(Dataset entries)
┄┄┄┄┄┄┄┄┄┄┄┄┄┄┄┄┄┄┄┄

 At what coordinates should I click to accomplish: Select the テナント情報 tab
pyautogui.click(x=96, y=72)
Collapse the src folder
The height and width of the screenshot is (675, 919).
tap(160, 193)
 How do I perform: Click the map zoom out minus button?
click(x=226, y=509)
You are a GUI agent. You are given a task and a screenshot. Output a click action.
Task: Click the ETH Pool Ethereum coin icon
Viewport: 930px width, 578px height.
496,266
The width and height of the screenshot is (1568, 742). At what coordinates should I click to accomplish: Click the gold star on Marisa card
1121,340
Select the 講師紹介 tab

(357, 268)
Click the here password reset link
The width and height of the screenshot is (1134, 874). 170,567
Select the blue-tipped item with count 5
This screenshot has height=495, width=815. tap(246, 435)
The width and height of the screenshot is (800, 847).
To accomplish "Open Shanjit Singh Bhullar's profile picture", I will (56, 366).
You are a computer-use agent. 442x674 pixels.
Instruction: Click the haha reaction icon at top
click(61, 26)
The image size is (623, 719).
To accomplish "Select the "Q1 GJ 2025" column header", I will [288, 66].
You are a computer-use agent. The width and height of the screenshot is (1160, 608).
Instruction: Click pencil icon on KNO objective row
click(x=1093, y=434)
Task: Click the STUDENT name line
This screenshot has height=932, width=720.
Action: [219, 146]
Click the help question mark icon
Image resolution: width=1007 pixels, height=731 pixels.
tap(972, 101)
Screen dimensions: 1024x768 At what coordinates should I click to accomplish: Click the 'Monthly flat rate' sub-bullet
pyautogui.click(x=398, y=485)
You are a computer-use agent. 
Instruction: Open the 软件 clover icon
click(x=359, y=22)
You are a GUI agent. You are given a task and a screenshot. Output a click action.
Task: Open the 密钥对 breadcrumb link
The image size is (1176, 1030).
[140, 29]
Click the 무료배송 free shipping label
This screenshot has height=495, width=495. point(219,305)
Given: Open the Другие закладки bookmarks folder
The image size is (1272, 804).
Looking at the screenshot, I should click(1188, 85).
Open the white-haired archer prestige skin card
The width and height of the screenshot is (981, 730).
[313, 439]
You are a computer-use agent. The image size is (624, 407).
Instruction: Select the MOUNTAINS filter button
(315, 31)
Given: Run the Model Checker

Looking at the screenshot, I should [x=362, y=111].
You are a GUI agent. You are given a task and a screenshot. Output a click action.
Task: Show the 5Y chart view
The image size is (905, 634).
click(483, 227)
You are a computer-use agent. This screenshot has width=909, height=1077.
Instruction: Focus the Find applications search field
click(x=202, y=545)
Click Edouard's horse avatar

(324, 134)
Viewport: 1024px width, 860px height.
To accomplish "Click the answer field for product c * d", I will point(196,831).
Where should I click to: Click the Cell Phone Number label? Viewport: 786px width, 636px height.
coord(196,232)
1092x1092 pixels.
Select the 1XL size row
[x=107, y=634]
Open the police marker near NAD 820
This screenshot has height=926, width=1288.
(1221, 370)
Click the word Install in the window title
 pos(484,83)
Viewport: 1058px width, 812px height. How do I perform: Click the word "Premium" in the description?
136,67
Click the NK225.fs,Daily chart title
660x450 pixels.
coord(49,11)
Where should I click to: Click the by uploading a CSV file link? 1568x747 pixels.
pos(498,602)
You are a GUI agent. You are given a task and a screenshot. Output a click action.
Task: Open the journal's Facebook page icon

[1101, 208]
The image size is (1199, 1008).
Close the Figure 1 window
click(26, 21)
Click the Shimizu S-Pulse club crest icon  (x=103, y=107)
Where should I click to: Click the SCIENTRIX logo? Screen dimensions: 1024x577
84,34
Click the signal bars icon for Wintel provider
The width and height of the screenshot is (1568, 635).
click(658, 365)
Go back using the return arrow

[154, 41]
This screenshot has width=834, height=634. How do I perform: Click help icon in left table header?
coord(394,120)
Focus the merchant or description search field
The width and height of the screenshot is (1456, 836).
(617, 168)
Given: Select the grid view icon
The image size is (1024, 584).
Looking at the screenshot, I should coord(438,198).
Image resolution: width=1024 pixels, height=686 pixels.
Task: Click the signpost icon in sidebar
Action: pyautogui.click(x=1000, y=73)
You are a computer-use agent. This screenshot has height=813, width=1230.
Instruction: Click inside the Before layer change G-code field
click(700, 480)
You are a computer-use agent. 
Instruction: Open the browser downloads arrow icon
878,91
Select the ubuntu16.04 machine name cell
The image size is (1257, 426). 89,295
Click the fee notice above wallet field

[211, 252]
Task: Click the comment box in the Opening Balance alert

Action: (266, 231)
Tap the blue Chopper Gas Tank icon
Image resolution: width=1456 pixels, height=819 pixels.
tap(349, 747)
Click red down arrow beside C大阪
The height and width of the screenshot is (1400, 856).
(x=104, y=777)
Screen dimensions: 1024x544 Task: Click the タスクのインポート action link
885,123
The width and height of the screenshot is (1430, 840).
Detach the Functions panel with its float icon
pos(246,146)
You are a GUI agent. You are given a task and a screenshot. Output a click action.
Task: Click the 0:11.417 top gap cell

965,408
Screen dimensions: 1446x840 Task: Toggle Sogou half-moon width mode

┄┄┄┄┄┄┄┄┄┄┄┄┄┄┄┄┄┄┄┄

YOUR TASK -
Pull out every line of the records above that contains the word "computer".

EXPECTED OUTPUT -
You are a computer-use agent. 442x674 pixels.
You are a computer-use agent. The width and height of the screenshot is (1160, 608).
You are a computer-use agent. 
You are a computer-use agent. The image size is (624, 407).
You are a computer-use agent. This screenshot has width=909, height=1077.
You are a computer-use agent. This screenshot has height=813, width=1230.
You are a computer-use agent. 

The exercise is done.